The idea of accepting depression might sound crazy, or even dangerous, to anyone who has experienced its life-damaging effects — destroyed relationships, the inability to work, attempts at suicide. But what’s intriguing in Huber’s suggestion is the notion that truly recognizing and acknowledging our feelings, without judging them as sick or wrong, can quickly transform the depressive experience from unbearable to informative.

“As long as we’re depressed, we don’t know how we’re feeling. It’s only when we say yes to ourselves and stop depressing that how we’re feeling becomes available to us.”

“We are responsible to how we feel, not for how we feel,” says Huber. “As long as we’re depressed, we don’t know how we’re feeling. It’s only when we say yes to ourselves and stop depressing that how we’re feeling becomes available to us.”

In a culture that prizes self-sufficiency, feelings like sadness, loneliness and desperation are often coupled with an intense feeling of shame. There’s a sense that feeling them means you’ve made some kind of mistake along the way. This leads to a frantic effort to stamp out the sensation before anyone sees it, but also before it can offer its message.

Quieting down and agreeing to be fully present with uncomfortable feelings — without judgment, whatever they may be — is an almost revolutionary disruption of the status quo. It’s also the exact opposite of what most everyone else is telling you to do: Snap out of it, get back to work, it’s all in your head.

But as Huber points out, “Depression can happen when you’re trying not to be unhappy.” In that case, it’s not the unhappiness, but the trying to avoid it, that becomes the problem. Lovingly accepting whoever and wherever you are, on the other hand, seems like a tough thing to make into a problem, no matter how you slice it. And once you’ve given yourself that freedom, seemingly intractable mental patterns may finally have the chance they need to unlock.

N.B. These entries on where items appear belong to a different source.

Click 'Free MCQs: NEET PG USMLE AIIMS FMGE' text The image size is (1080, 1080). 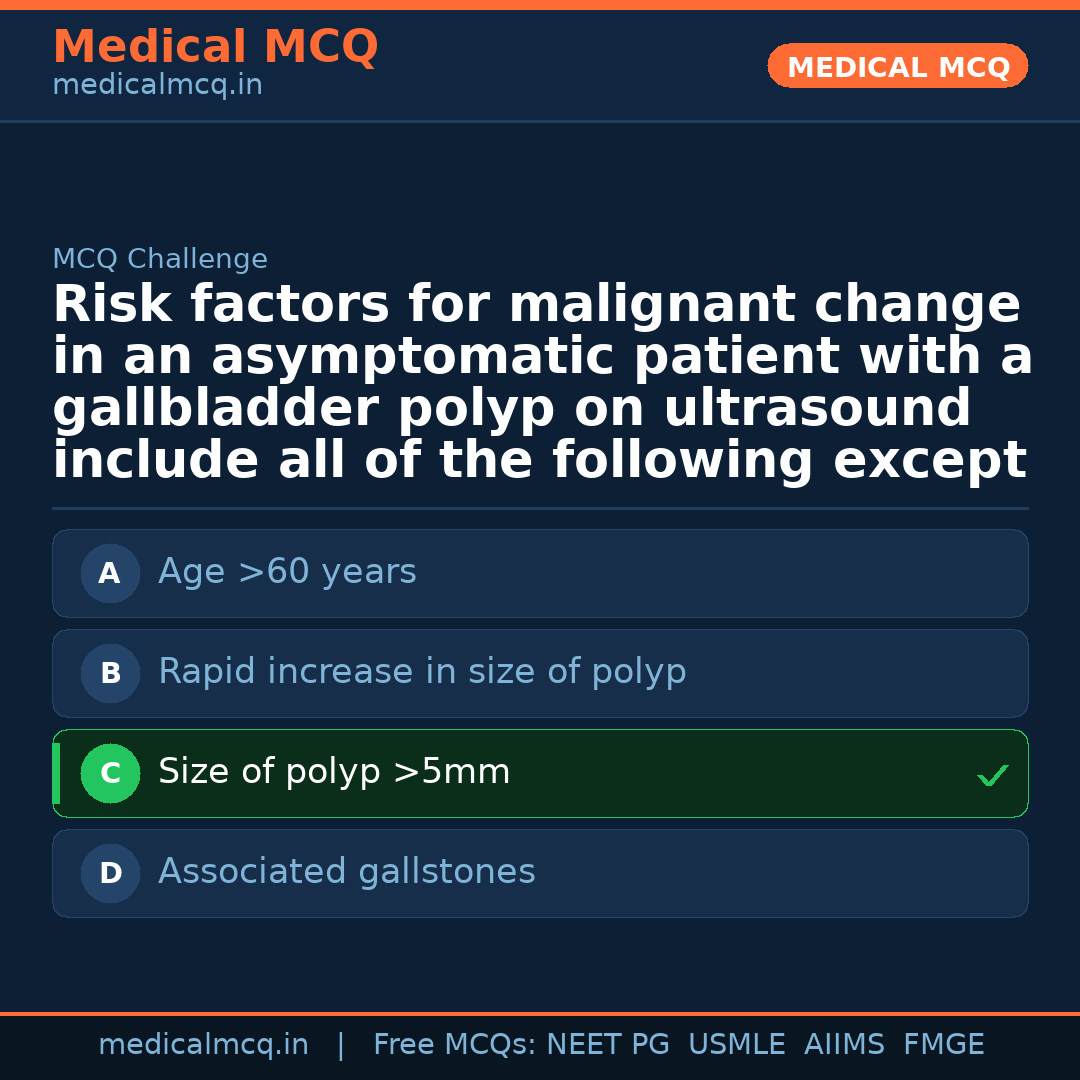(678, 1045)
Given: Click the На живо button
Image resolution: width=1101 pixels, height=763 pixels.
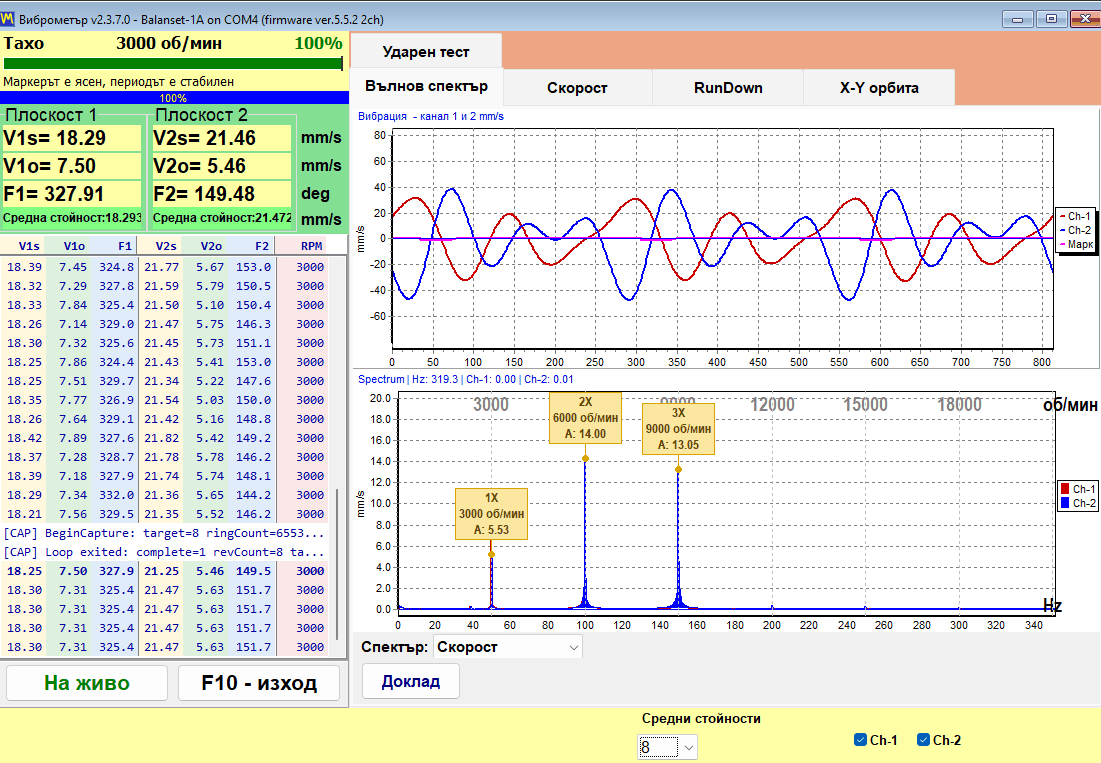Looking at the screenshot, I should pos(87,683).
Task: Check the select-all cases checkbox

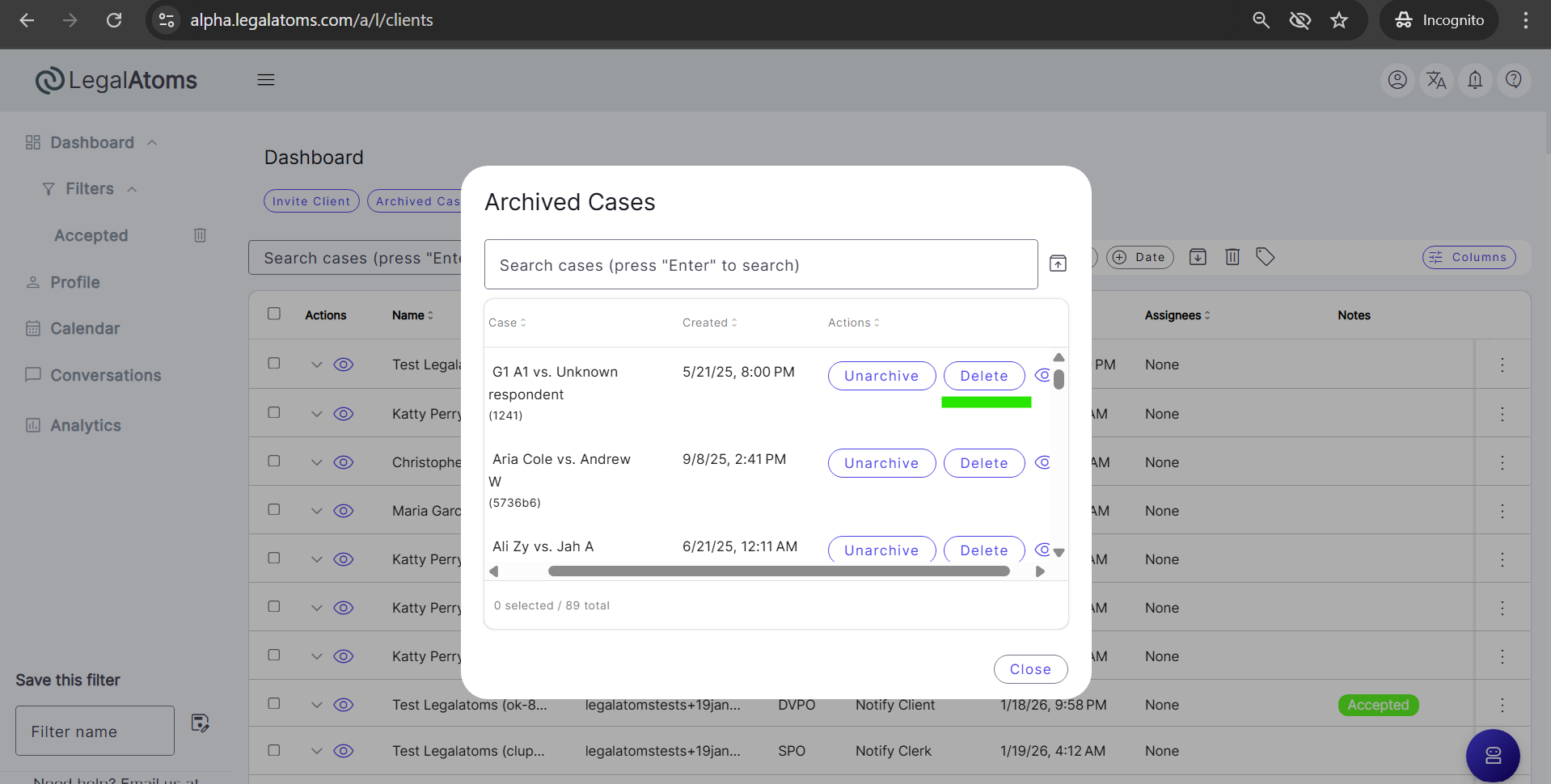Action: (x=274, y=314)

Entertaining the notion that there’s “nothing wrong with you” can seem counterintuitive when you are feeling miserable. Yet many alternative approaches suggest that the symptoms of depression are evidence your body is doing its job — actively sending signals that can help you restore it to a healthy balance, if you listen to them.

Whatever approaches you choose in responding to depression, choose them with kindness. Know that your body has not betrayed you, nor is it defective. It’s doing the best it can in a tough situation — one that offers more hope and more opportunity than you may think.

3 Supplements to Support Mental Health

A wholesome, balanced, plant-based diet does good things for everyone, but for those who suffer from depression, it may be even more essential. Good nutrition not only helps correct biochemical conditions that can predispose a person to depressive bouts, it can also help those who suffer from depression weather difficult times with more ease and resiliency. Best used in conjunction with a healthy, whole-foods diet, the following supplements have shown promise for supporting healthy neurological function.

Saint John’s Wort (a.k.a. Hypericum) — The best-researched herbal antidepressant, Saint John’s wort has been used to treat mental and nervous disorders for centuries. It works to protect serotonin, as do most prescription antidepressants. Studies have shown it is effective in relieving mild-to-moderate depression.

Ginkgo — An herbal plant extract (and the most commonly prescribed herbal remedy in Germany and France), Ginkgo increases cerebral circulation and oxygen flow to the brain, improving overall brain-tissue health.

SAMe — Short for S-adenosylmethionine, SAMe is a naturally occurring compound present in every cell of the body, playing a role in many biochemical processes. Research has shown that low levels of folate (vitamin B9) may lead to lower levels of SAMe. Not an herb, SAMe is a synthetic mimic of a healthy cell component that numerous studies have found produces positive results for depression, as well as arthritis, fibromyalgia and liver disorders.